交通事故の損害賠償請求手続きにおける
保険会社の傾向と対策
保険会社によって違う!? 損害賠償金の交渉現場
保険会社と示談金の交渉をしていると、算出方法に会社ごとの傾向があるな、と感じます。
ここで、私の感じた保険会社ごとの傾向を、「むち打ちの労働能力喪失期間」「むち打ちの場合の入通院慰謝料」「むち打ちの場合の後遺障害慰謝料」を例に、損害保険大手の、東京海上日動火災保険株式会社・三井住友海上火災保険株式会社・損害保険ジャパン株式会社・あいおいニッセイ同和損害保険株式会社について見てみたいと思います。
もっとも、こちらで調査できた母数に限りがあること、保険会社の主張は担当者や事案ごとに異なることから、このページに記載する内容は、正確な傾向とは言えない可能性があること、必ずしも個別の事案に当てはまるわけではないことは留意しておかなければなりません。
むち打ちの対応を比べて見ると
労働能力喪失期間の判断傾向 | |
東京海上日動火災保険株式会社 | やや短め |
---|---|
三井住友海上火災保険株式会社 | やや短め |
損害保険ジャパン株式会社 | やや長め |
あいおいニッセイ同和損害保険株式会社 | やや長め |
むち打ちで、後遺障害等級14級9号が認定された場合の労働能力喪失期間は、弁護士基準で3年~5年とされています。期間に制限があるのは、むち打ちによる痛みやしびれは、改善する可能性があると考えられているためです。その期間について、私の経験では、前述の4社のうち、東京海上日動と三井住友海上はやや短めに判断し、損害保険ジャパンとあいおいニッセイ同和はやや長めに判断する傾向があるように思います。
また、むち打ちで14級9号が認定された場合の入通院慰謝料は、私の経験では、三井住友海上はやや低め、東京海上日動・損害保険ジャパン・あいおいニッセイ同和は問題ないレベルに達していることが多いという傾向があるように思います。
むち打ちで14級9号が認定された場合の後遺障害慰謝料は、東京海上日動で低めになる場合がある一方、三井住友海上・損害保険ジャパン・あいおいニッセイ同和では弁護士基準に沿う内容で示談に至ることが多いという傾向があると思います。

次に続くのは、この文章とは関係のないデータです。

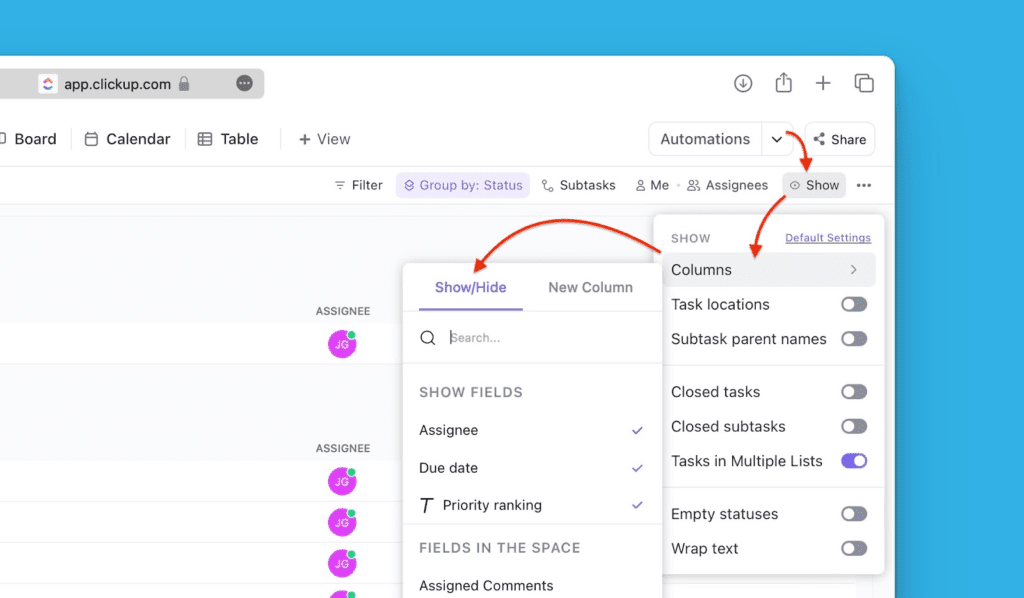Open the Group by: Status dropdown
1024x598 pixels.
click(x=462, y=185)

弁護士は、できるだけ被害者の方が得られる示談額が大きくなるよう交渉するのですが、どこまで交渉できるかは、各社の傾向によって違ってきます。示談金は本来、被害者の方に生じた損害を填補(てんぽ)するためのもので、相手方の保険会社によって金額に差があるというのはおかしな話なのですが、実際には、会社ごとに傾向があり、十分な示談金が得られる保険会社とは示談がまとまりやすく、不十分なことがある保険会社とは示談がまとまらず、紛争処理センター等に申立をせざるを得ない場合が一定数あることを、多くの経験から実感しています。
弁護士費用特約の利用にも影響が
弁護士費用特約とは?
交通事故被害に遭ったとき、弁護士費用が自動車保険や損害保険から支払われる特約のこと。

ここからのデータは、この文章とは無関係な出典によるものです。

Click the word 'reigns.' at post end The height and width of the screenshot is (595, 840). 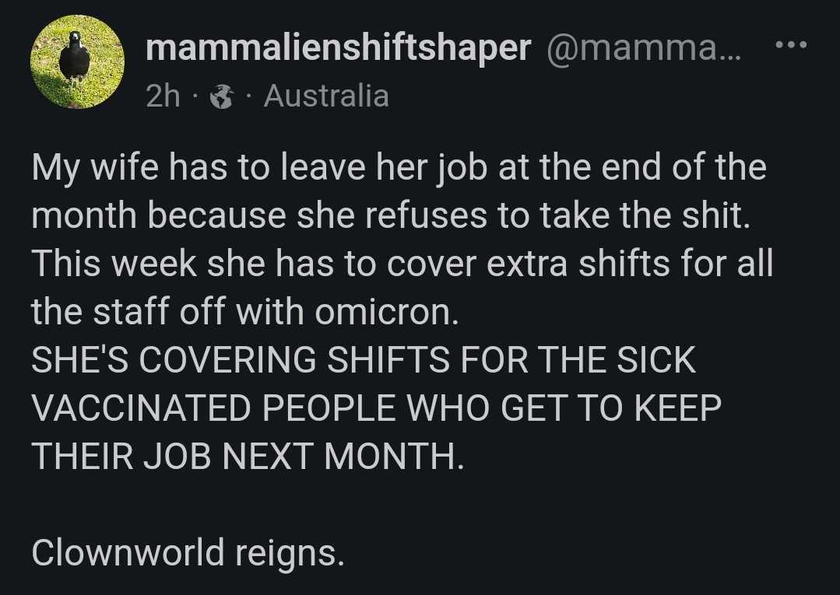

会社毎に対応が違うように感じるのは、弁護士費用特約の支払についても同様です。弁護士費用特約を利用して、交通事故問題のご依頼をいただくと、弁護士費用が特約の上限である300万円までであれば、多くの場合、自己負担なく手続きを進めることができます。しかし、一部の事案では、弁護士費用が300万円以下であっても、保険会社から全額は支払われず、依頼者の方に自己負担をお願いせざるを得ない場合があります。 この問題について、東京海上日動は支払基準が高く、自己負担が最も発生しにくい保険会社です。東京海上日動のグループ会社である、日新火災・イーデザイン損保も同じような傾向です。一方、SBI損保は支払基準が低く、多くの場合、依頼者の方に自己負担をお願いせざるを得ません。その他の保険会社は、東京海上日動とSBI損保の中間的な対応の会社が多くなっています。ただ、その中でもソニー損保は支払いが厳しいことがあり、自己負担の問題が発生することがやや多くなっています。
「自社基準」と言う名の傾向
労働能力喪失期間以外にも、損害賠償金の算出に当たっては、各社ともに「自社基準」や「任意保険基準」といった基準を持ち出してきますが、その金額は、弁護士が保険会社と交渉する際の基準である弁護士基準より大幅に低く、例えば後遺障害慰謝料は、半分以下ということが多いのです。そのため、弁護士に交渉を依頼すれば、保険会社が被害者の方に提示する金額より慰謝料が増額になる可能性が高いと言えます。
このように、保険会社によって対応に様々な傾向が見受けられるので、弁護士としては、各社の傾向を十分踏まえた上で、個々の事案の解決に当たることが重要であると日々実感しています。